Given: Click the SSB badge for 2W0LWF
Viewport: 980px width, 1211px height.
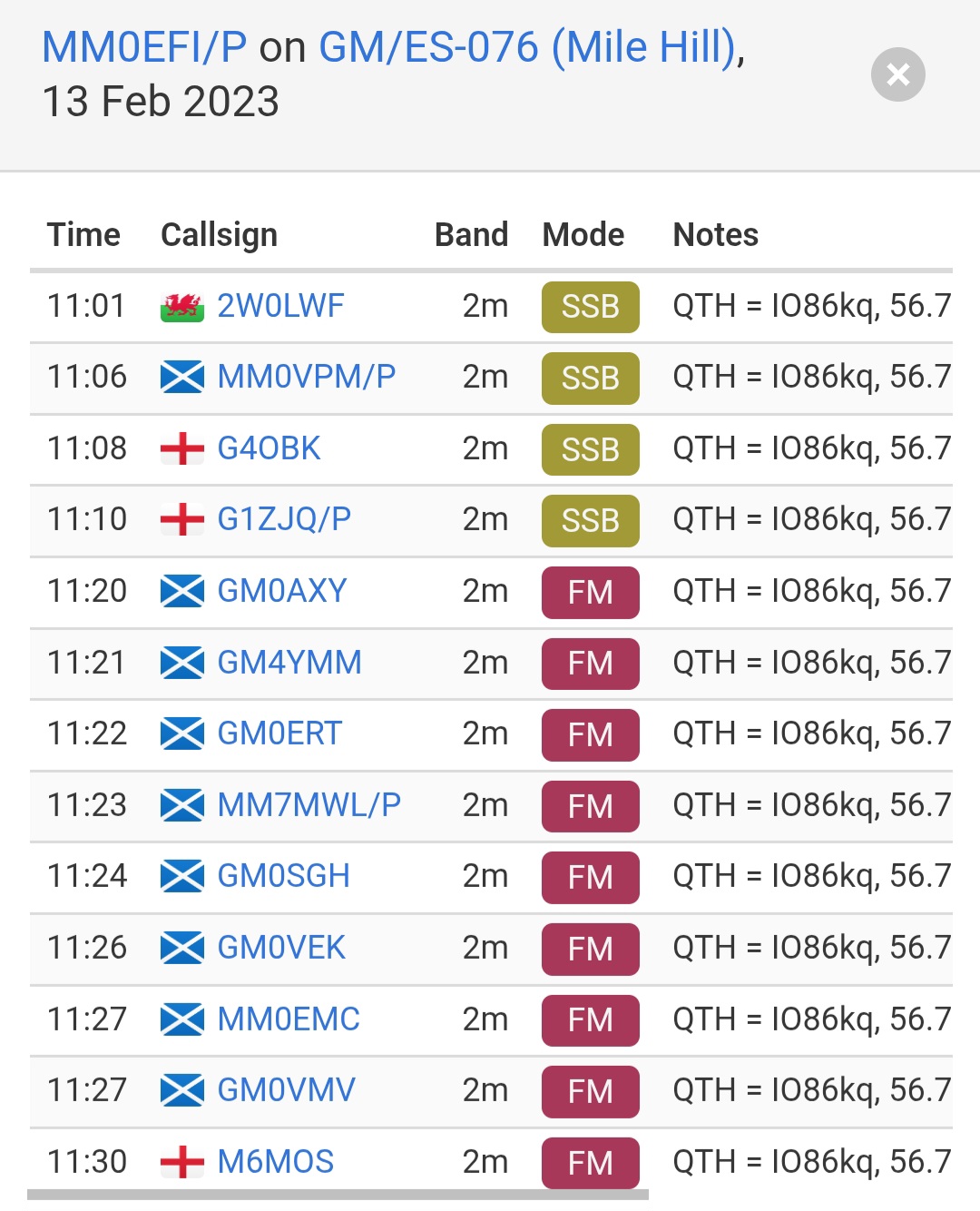Looking at the screenshot, I should tap(591, 307).
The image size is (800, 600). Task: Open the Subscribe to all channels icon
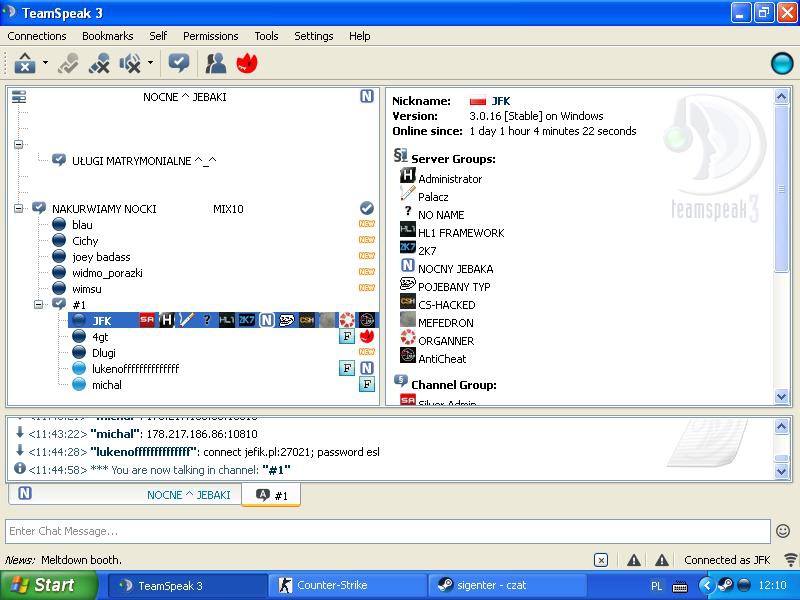point(179,63)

++++++

Please rewrite the rows above as a JSON list of strings, one string per line, with blank lines left out. Leave the pictures out of the answer.

* Output for this exercise *
[
  "Given: Click the SSB badge for 2W0LWF",
  "Viewport: 980px width, 1211px height.",
  "Looking at the screenshot, I should tap(591, 307).",
  "The image size is (800, 600). Task: Open the Subscribe to all channels icon",
  "point(179,63)"
]